━━ Information given
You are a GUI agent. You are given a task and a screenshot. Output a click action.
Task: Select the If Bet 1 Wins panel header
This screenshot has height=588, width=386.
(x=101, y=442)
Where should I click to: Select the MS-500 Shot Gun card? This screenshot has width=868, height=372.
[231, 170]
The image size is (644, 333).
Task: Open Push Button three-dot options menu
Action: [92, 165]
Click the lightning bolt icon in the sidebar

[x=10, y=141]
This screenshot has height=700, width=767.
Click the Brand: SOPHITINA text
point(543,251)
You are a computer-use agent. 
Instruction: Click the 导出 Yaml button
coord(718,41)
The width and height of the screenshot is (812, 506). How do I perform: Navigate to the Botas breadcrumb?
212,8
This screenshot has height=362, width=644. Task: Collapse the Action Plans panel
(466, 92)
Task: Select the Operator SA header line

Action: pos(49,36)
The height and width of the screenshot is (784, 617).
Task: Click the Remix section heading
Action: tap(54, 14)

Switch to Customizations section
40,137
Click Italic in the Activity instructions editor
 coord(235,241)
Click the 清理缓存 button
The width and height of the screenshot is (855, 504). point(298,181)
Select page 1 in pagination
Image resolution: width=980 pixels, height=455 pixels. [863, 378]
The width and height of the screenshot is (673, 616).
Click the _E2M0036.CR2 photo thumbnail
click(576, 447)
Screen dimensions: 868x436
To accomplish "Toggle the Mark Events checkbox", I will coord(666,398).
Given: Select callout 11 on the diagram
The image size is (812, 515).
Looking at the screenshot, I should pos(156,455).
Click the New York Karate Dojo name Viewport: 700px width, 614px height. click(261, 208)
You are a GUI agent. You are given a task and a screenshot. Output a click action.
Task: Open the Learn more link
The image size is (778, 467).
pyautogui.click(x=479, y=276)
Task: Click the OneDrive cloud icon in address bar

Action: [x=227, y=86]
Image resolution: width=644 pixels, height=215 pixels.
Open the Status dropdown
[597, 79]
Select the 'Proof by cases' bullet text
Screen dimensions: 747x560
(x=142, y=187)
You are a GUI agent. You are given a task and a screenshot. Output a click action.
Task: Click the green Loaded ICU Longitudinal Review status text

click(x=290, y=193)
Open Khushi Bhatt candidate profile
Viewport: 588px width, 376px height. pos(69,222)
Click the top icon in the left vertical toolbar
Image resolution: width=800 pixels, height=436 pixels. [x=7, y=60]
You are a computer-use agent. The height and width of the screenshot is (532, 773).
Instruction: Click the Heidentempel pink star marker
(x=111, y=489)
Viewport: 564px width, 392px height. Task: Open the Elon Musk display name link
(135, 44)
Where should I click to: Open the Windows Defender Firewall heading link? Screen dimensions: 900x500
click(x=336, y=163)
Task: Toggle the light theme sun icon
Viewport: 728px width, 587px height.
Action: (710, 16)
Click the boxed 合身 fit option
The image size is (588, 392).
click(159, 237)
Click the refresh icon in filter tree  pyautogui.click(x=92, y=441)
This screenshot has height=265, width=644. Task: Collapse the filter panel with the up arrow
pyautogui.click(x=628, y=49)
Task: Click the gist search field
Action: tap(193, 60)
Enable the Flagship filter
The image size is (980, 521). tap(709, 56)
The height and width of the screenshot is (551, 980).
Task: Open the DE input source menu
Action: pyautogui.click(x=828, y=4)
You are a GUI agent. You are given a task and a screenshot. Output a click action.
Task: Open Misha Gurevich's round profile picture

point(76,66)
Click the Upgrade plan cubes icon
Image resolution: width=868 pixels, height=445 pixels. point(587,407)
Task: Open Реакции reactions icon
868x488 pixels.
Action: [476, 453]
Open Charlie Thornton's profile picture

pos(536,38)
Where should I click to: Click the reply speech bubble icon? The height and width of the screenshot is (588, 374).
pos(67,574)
━━━━
Assignment ▸ When you repeat the lines, start with the first line of the material and end with the line that contains "The width and height of the screenshot is (673, 616).", keeping both and reproducing each exactly, with nothing added.

Answer to this exercise ▸
You are a GUI agent. You are given a task and a screenshot. Output a click action.
Task: Select the If Bet 1 Wins panel header
This screenshot has height=588, width=386.
(x=101, y=442)
Where should I click to: Select the MS-500 Shot Gun card? This screenshot has width=868, height=372.
[231, 170]
The image size is (644, 333).
Task: Open Push Button three-dot options menu
Action: [92, 165]
Click the lightning bolt icon in the sidebar

[x=10, y=141]
This screenshot has height=700, width=767.
Click the Brand: SOPHITINA text
point(543,251)
You are a computer-use agent. 
Instruction: Click the 导出 Yaml button
coord(718,41)
The width and height of the screenshot is (812, 506). How do I perform: Navigate to the Botas breadcrumb?
212,8
This screenshot has height=362, width=644. Task: Collapse the Action Plans panel
(466, 92)
Task: Select the Operator SA header line

Action: pos(49,36)
The height and width of the screenshot is (784, 617).
Task: Click the Remix section heading
Action: tap(54, 14)

Switch to Customizations section
40,137
Click Italic in the Activity instructions editor
 coord(235,241)
Click the 清理缓存 button
The width and height of the screenshot is (855, 504). point(298,181)
Select page 1 in pagination
Image resolution: width=980 pixels, height=455 pixels. [863, 378]
The width and height of the screenshot is (673, 616).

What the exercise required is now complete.